There's your graduating class picture, every face bright and hopeful as it gazes into a wide-open future. Your autograph book, filled with pages of funny, personal and practical greetings from friends of long ago. Your parents also penned their greetings and in the curve of their handwriting you read all the caring ways they nurtured you toward adulthood. Each souvenir and trinket recalls a special party, an important ceremony, an unforgettable trip.

Time passes unheeded as you savor each cherished memory, each friend from your past. When you replace all the contents and gently close the lid, you know your friends will be there when you want to visit them again.

Sometimes a book is just like that: a memory box full of dear, old friends. Its characters can be so real that you empathize with their struggles and rejoice in their successes. The scenery, the descriptions, the dialogue (as well as what is left unsaid) make impressions on your heart as well as your mind. You finish the last page on a high note, but you wish you could keep reading more about these people you've come to know and care about.

A few months later, you pick up the book again and reread the scenes that moved you the first time. They do so the second time, too. The characters wait patiently between the pages, ready to spring to life whenever you return to them.
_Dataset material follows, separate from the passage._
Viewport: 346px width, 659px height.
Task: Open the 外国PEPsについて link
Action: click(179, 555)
Such is the charm of South African Journeys, a new novel by Gita Gordon. Yated readers were first introduced to its main characters, Esther and Ruth, a few years ago when Mrs. Gordon published a story about two shtetl girls on their journey to marry husbands in South Africa. At the train station, due to mistaken assumptions, each girl chose the other's intended. A sequel to this episode, occurring ten years later, revealed that not only did Esther marry her bashert, but her commitment to a Torah lifestyle, even in this alien land, turned out to be far more satisfying than the life Ruth chose for herself.

Since then, we've met other fascinating characters in weekly installments, encouraged and helped along by Yated, and seen modern South African Jewish history unfold in the lives of these transplanted Jews.
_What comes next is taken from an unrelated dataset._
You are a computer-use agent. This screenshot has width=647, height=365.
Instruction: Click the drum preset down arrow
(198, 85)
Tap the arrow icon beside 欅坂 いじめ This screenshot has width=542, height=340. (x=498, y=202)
When read in its entirety, South African Journeys flows with the rhythm of life in a most unusual locale. Spanning the lives of three families over four generations, it underscores time and again the power of Torah to enlighten even the darkest continent.

This novel never lags or bores. Mrs. Gordon has a unique talent for zeroing in on the turning point of a character's life, an incident that defines his or her essence and that shapes who he or she will become. Acts and gestures speak as loudly as words to crystallize each personality. When the turning point has passed and the novelist introduces the next character, the vivid memory of the first character still shimmers in memory, real and alive.

Take Esther, for example. That singular episode at the train station describes her turning point: a young woman who hearkens to the feelings of other people rather than her own desires. Aside from her brief reunion with Ruth ten years later, we don't meet her again until she is 60 years old. Yet we understand her so well from that first encounter that we don't need to hear every detail of her life in the interim -- and we like her so much for who she is.

Near the end of the book, when the novelist mentions that Esther and her husband have passed on, the reader experiences a heartfelt pang at the loss of an old friend.

The Yated's serialization of South African Journeys proved to be one of the most popular series it ever published. This newly published volume will be one of the most popular books in your home, full of dear friends waiting for you to visit again and again.

Editor's Note: The book version is slightly different from the version serialized in our paper, having been reedited from the author's original version and not the one reviewed by Yated's Vaada Ruchanit.